Working data:
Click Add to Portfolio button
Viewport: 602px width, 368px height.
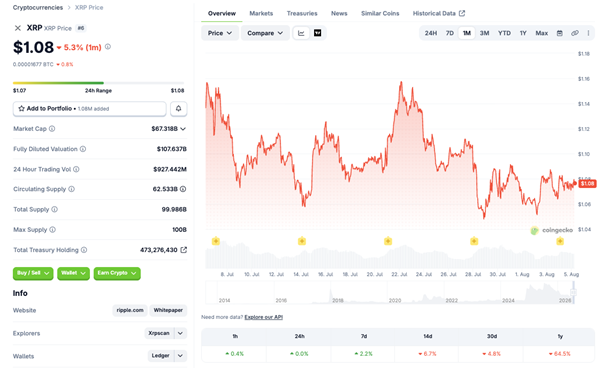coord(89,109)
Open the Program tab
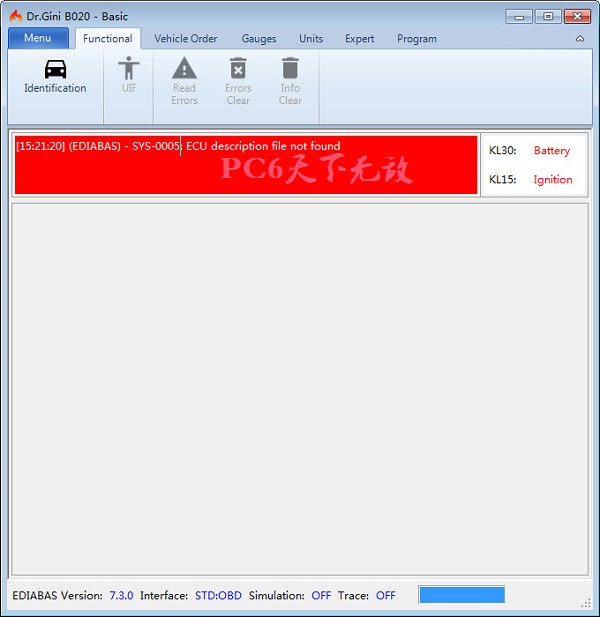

==

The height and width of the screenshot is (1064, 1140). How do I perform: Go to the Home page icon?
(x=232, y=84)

Exercise instructions: Your task is to copy only the lines above starting at the one containing "Viewport: 602px width, 368px height." and ending at the one containing "Open the Program tab". Copy them exactly, both ends included, and omit the pictures.

Exercise result:
Viewport: 602px width, 368px height.
coord(89,109)
Open the Program tab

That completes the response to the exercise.